The museum houses a varied collection of artefacts, all of them relics of failed love affairs. There’s a toaster that a man stole from his ex-wife. An axe with which a woman turned her ex-lover’s furniture into firewood. Letters, postcards, records, a house key, a collection of sex toys, a door, a bicycle, a doll, a wig, a mousetrap. Each displayed with its accompanying tale of confounded romance and blighted ardour. Stories of intense, deep, and passionate love that should have lasted forever, but ultimately died in a storm of rage, recrimination and regret.
I spent a very long time in this museum. Partly because the exhibits were interesting, but mainly so I could watch the horror unfolding on the faces of all those people who were visiting the museum with their beloved life partners.
“Love dies,” is this museum’s message. “But it does not simply die. It breaks, it shatters, it explodes into a million painful shards that you can never fully extricate from under your skin. The love you’re feeling now will one day transmogrify into rageful contempt and bitter despair. So enjoy it while it lasts! And buy a t-shirt in the gift shop on your way out. Or at least a pencil. You’ll want some small souvenir of the day you destroyed your relationship with your insistence on doing absolutely fucking everything together.”
As a deeply single person, who at the time of my visit was sporting a haircut that made me look like a retired Soviet javelin thrower, and therefore likely to remain single for a long while yet, this experience entertained me immensely. I loitered near a voodoo doll that had been stabbed in the face with long silver hatpins. And I watched as close, loving couples slowly realised they had made a terrible mistake.
I raised an eyebrow as spouses awkwardly disentangled their fingers from one another’s grasp. I smiled as they stopped making eye contact, and worry clouded their individual brows. I chuckled as they drifted apart, each turning down a different hallway. Alone.
It’s not that I wish a devastating break-up on anyone. Well, not on everyone. It’s just that it’s such a terrible idea to visit this museum with a person you’ve promised to love forever. It’s very difficult to maintain your belief in endless devotion and felicity when you’re standing in front of a giant dented dildo and reading a story about how some man was secretly fucking everyone in his fiancée’s book group and she only found out when he spoiled the ending of The Time Traveller’s Wife for her.

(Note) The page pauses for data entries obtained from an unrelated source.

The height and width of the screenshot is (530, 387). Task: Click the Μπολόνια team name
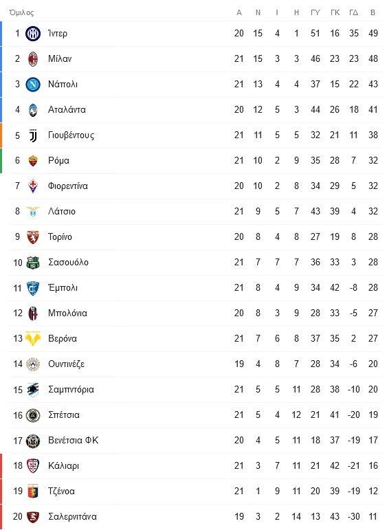coord(67,313)
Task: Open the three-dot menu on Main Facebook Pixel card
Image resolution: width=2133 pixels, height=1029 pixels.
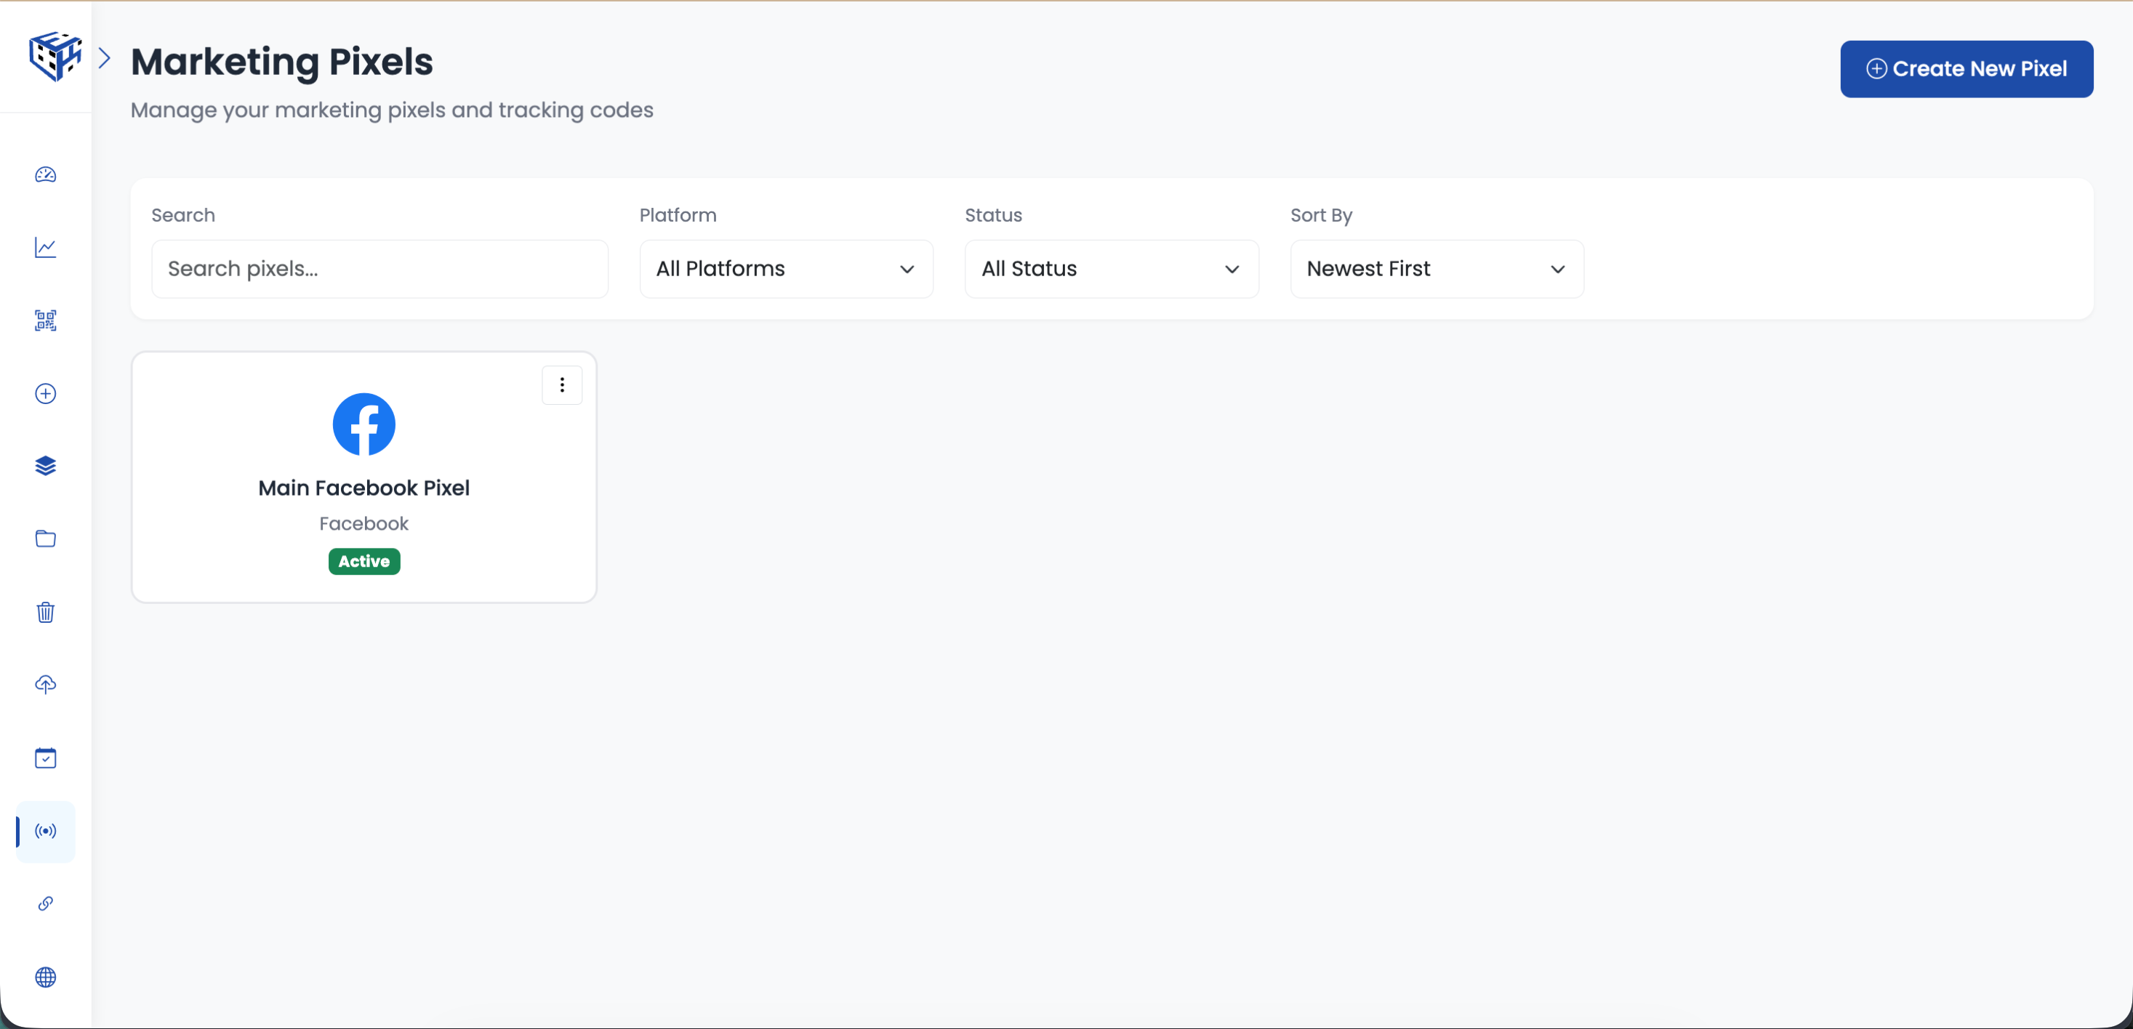Action: [562, 384]
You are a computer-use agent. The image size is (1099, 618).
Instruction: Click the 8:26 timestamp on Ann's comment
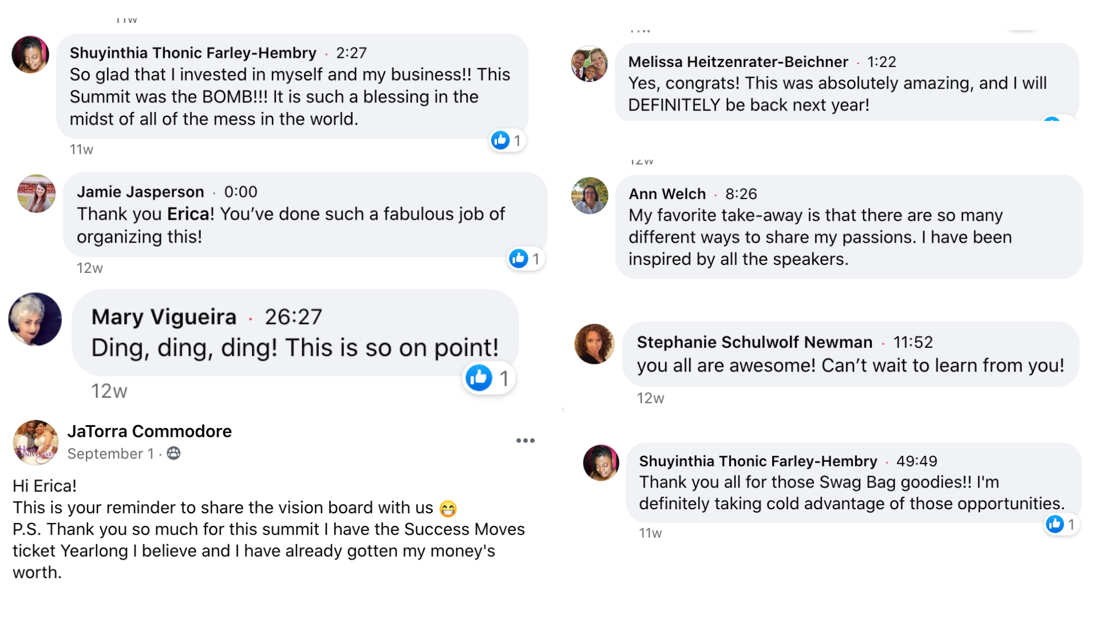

Stupid place to take your partner. But even so, there they all were. The couples. I pictured them in their matching hotel bathrobes earlier that morning, googling ‘things to do in Zagreb’ and deciding that a museum commemorating the annihilation of love’s hopes and dreams would be super fun and romantic.
It’s not entirely their fault. Virtually every tourist attraction is designed to be super fun and romantic for couples. Still, the clue’s in the name, you silly smug bastards.
And what about the rest of us? What about those of us who don’t wander the world with our hands constantly clasped in someone else’s sweaty paws? Where’s our quirky sightseeing attraction?
That’s when it occurred to me that what the world really needs is a museum of terrible first dates.
And I am just the person to curate such a museum.
It wouldn’t even be any trouble to source items to display. I could simply scrounge around in my handbag.
The inaugural exhibit (and quite possibly the worst date anyone has ever been on) would be FLYER FOR OPEN MIC POETRY NIGHT, AT WHICH MY DATE WAS PERFORMING. There is really nothing worse than having some unwashed man rant at you in a silly voice for half an hour about his lactose intolerance and how the cisheteropatriarchy makes it impossible for him to get an erection.
I wouldn’t mind so much if any of it fucking rhymed. It’s enough to make your vagina clamp shut forever.
Still. Lesson learned. I would certainly never knowingly date a poet again, partly because of the poetry, (and partly because of the erections,) but mainly because I’m a great believer in my dates buying me a drink once in a while. A poet will never buy you a drink. But he will lecture you for hours about how the reason he won’t buy you a drink is that he’s such a great feminist. Really, you should be grateful that he’s dismantling the patriarchy by letting you buy your own Merlot while he sneaks around the pub draining the dregs out of glasses abandoned on tables by all the smart people who left before the poetry started.
Further notable exhibits on display in my museum would include: SALISBURY CATHEDRAL FRIDGE MAGNET, BAG OF DOG POO, MAN’S SHOE (WITH CAT SICK), TUBE OF VEET HAIR REMOVAL CREAM, and ACCOUNT OF SOME ACCIDENTAL DOGGING. And maybe there would be room to also include DEAD FLY (SQUASHED), with its accompanying text describing the scene in a trendy gastropub where I used a menu to violently kill a large bluebottle that had landed on the wall right next to my date’s voluble head. My date stopped talking about motor sports long enough to scream and leap out of his seat in a panic. I laughed maniacally, and unattractively. The fly perished beneath a description of the spicy Cajun potato wedges. As dead as our future hopes and dreams.
To be honest, even seeing these pieces collected together would probably not be enough to put me off dating. It might even encourage me to do it more. Because what’s the alternative? That I sit down and get to work on the Greatest Novel of the Century (working title)? Ah-hahaha. Ahhh-hahahahaha. No. Let’s invent a museum instead.
That you went out with a poet was bad enough, that he took you to a poetry night where he was performing is a flag so red as to mimic the faces of any sane person watching him.
I used to go to those nights until all the posh rapping became too painful.
I need to go to this museum!
THIS should be read at an open mike night. Maybe it will save everyone from some bad poetry.